LASER

Working of Helium Neon Laser

In the last article, I have explained the construction of helium neon laser. Today let us discuss the working of helium-neon laser:

Pumping of He atoms: When electric discharge is passed through the gas mixture of He and Ne, electrons are accelerated down the discharge tube in which mixture of He-Ne is placed. These accelerated electrons collide with helium atoms and excite them to higher energy levels (let us say F2 and F3).

Working diagram of Helium-Neon Laser

These levels happen to be Metastable and thus the He atoms spend a sufficient amount of time there before getting de-excited.

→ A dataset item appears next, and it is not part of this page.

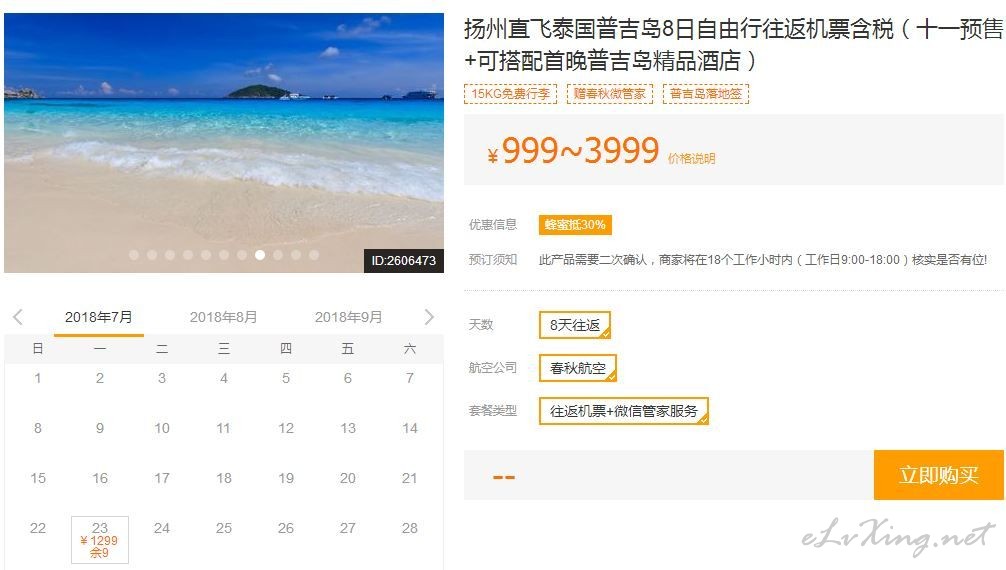Jump to the last carousel dot
Screen dimensions: 1006x570
[x=314, y=255]
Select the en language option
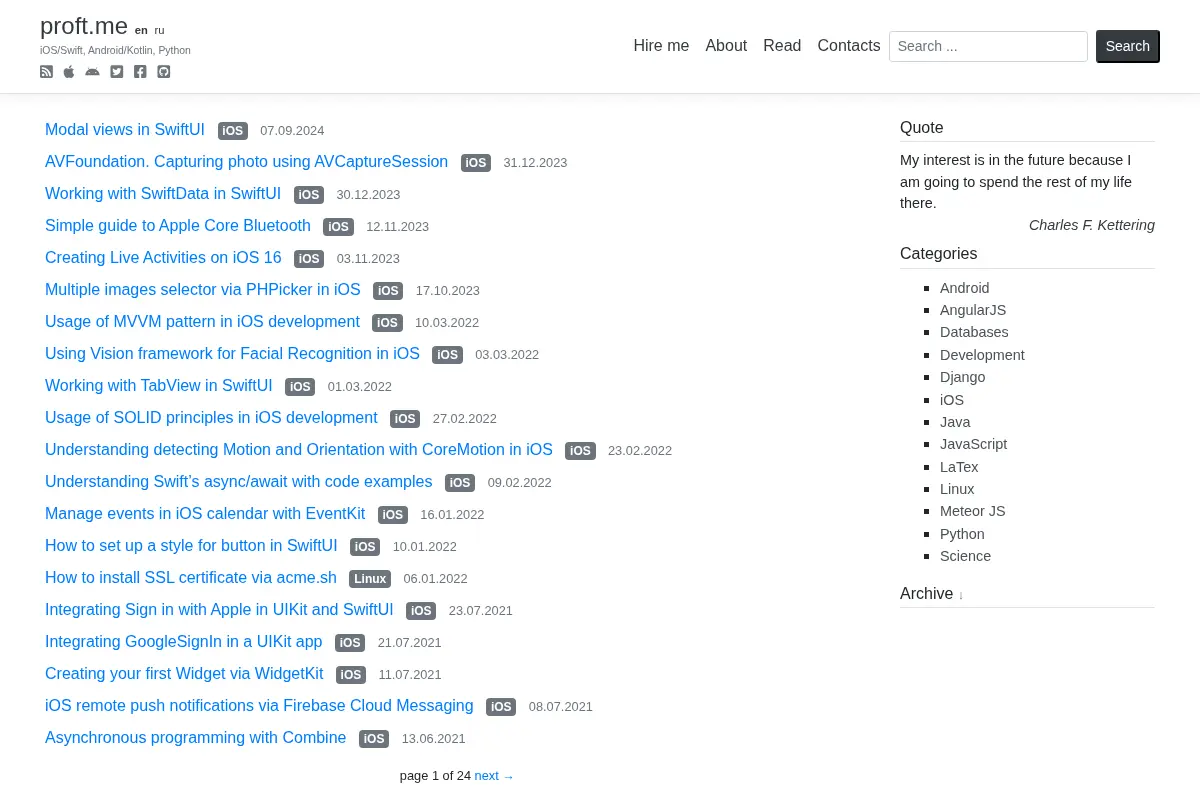The height and width of the screenshot is (800, 1200). tap(141, 30)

Achievement of population inversion of Neon atoms: Some of the excited states of Ne atoms correspond approximately to the same energy of the excited levels F2 and F3 of He. Thus, when He atoms in levels F2 and F3 collide with the Ne atoms in the ground state E1, then energy exchange takes place and this results in the excitation of Ne atoms to the levels E4 and E6 and de-excitation of the He atoms to the ground level F1. As the helium atoms have longer life time in excited states F2 and F3, thus this process of energy transfer has high probability.

Therefore, the electric discharge through the gas mixture continuously populates the Ne excited levels E4 and E6. This helps to create a state of population inversion between the levels E4 (or E6) and lower energy levels E5 and E3. Therefore the purpose of He atoms is to help in achieving a population inversion in the Ne atoms.

Achievement of laser: The following three transitions will occur:

E6 to E5 with laser wavelength of 3.39 μm or 33900 Angstroms.

E6 to E3 with laser wavelength of 6328 Angstroms.

E4 to E3 with laser wavelength of 1.15 μm or 11500 Angstroms.

The wavelengths of 3.39 μm and 1.15 μm correspond to the infrared region and wavelength 6328 Angstroms corresponds to the red light wavelength (visible region).

Mirrors of the optical resonators are so designed to show low reflectivity for wavelengths 3.39 μm and 1.15 μm. Thus photons of these wavelengths will be eliminated. Therefore, the photons of wavelengths 6328 Angstroms will move back and forth in the optical resonator system and thus laser of wavelength 6328 Angstroms emerges through the partially reflected mirror.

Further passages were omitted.